Еще в первые годы своего бунта против схоластики Бруно восстал против этого определения материи, отвергавшего за ней самостоятельное бытие и активное воздействие на формирование реального мира природы. «Материя не является каким-то почти ничем, т. е. чистой возможностью, голой, без действительности, без силы и совершенства» (8, стр. 264), — писал он в диалоге «О причине, начале и едином». «Нельзя и выдумать ничего ничтожнее, чем эта первая материя Аристотеля», — заявлял он на диспуте в коллеже Камбре и пояснял, что главный порок определения материи в философии Стагирита — его чисто логический, а не физический характер. Материя Аристотеля, лишенная жизни и красок, есть не что иное, как логическая фикция (15, стр. 101–102); «нельзя считать ее чем-то вымышленным и как бы чисто логическим» (22, стр. 25).

Раскрывая внутреннюю противоречивость перипатетической философии, Бруно показывал, что понятие формы восходит к платоновским идеям и числам пифагорейцев: «Итак, пусть сколь угодно выдвигает Аристотель логическое различение материи и формы, ибо никогда он не сможет, оставаясь на позициях философии природы, доказать, что форма является действительным и физическим началом, разве что прибегнет к идеям, обратившись в платоника, или к числам — став пифагорейцем» (15, стр. 123).

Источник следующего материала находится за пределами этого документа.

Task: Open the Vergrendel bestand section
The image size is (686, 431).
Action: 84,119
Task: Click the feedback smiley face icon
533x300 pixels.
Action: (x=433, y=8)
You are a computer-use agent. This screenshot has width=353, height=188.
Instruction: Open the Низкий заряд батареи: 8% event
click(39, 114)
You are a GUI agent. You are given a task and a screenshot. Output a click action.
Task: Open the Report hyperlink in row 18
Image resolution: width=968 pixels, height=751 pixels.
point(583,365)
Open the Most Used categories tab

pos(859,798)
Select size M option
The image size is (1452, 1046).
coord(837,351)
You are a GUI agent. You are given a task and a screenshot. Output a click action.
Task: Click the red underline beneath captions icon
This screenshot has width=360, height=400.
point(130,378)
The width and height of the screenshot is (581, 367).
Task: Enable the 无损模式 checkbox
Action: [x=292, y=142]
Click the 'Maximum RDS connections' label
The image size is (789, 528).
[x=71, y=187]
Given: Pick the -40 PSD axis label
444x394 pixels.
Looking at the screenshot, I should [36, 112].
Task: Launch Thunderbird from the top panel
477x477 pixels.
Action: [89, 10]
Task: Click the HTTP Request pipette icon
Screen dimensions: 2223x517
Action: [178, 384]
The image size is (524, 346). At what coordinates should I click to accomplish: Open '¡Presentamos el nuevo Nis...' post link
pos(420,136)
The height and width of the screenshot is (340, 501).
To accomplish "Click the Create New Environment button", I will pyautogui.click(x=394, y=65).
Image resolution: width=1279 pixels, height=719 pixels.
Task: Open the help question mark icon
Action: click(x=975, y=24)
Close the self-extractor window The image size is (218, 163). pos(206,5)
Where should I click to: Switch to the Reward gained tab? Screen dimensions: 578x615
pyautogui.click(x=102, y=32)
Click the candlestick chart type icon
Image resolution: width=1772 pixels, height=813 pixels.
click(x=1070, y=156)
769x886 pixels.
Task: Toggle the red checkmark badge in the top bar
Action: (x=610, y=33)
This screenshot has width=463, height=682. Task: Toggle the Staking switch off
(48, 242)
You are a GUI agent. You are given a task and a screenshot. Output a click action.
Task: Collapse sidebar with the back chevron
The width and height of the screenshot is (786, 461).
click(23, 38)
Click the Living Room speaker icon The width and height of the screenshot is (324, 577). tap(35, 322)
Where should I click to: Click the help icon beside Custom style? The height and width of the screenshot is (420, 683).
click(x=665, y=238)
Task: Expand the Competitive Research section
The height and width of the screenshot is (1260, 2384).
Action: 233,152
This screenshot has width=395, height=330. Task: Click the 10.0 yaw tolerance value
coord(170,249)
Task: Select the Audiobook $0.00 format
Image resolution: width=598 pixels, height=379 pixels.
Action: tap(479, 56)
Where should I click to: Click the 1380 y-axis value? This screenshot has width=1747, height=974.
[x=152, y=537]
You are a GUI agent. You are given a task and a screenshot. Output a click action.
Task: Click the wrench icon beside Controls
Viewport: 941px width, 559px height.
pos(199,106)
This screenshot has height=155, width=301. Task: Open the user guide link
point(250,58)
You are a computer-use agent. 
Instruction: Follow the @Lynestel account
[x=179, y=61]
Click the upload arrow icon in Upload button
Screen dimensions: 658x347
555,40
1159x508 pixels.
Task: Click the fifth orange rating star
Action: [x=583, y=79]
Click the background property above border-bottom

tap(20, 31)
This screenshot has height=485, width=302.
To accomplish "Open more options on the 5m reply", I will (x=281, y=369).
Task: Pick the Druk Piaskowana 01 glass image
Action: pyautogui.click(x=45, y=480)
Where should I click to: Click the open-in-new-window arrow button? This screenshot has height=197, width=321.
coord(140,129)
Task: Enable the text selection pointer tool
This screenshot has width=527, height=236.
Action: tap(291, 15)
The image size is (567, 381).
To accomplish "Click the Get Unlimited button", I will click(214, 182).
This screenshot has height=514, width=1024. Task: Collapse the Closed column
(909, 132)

Однако само по себе провозглашение первичности материи было еще не достаточным. Дело было не только в том, что объявить первоначалом, а в тех свойствах, которыми это начало обладает, Аристотелева материя не годилась для той роли, которую она должна была играть в Ноланской философии. Разработанное античными материалистами учение, согласно которому порождение вещей есть результат столкновения атомов, а «форма является не чем иным, как известными случайными расположениями материи» (8, стр. 226), не удовлетворило Ноланца.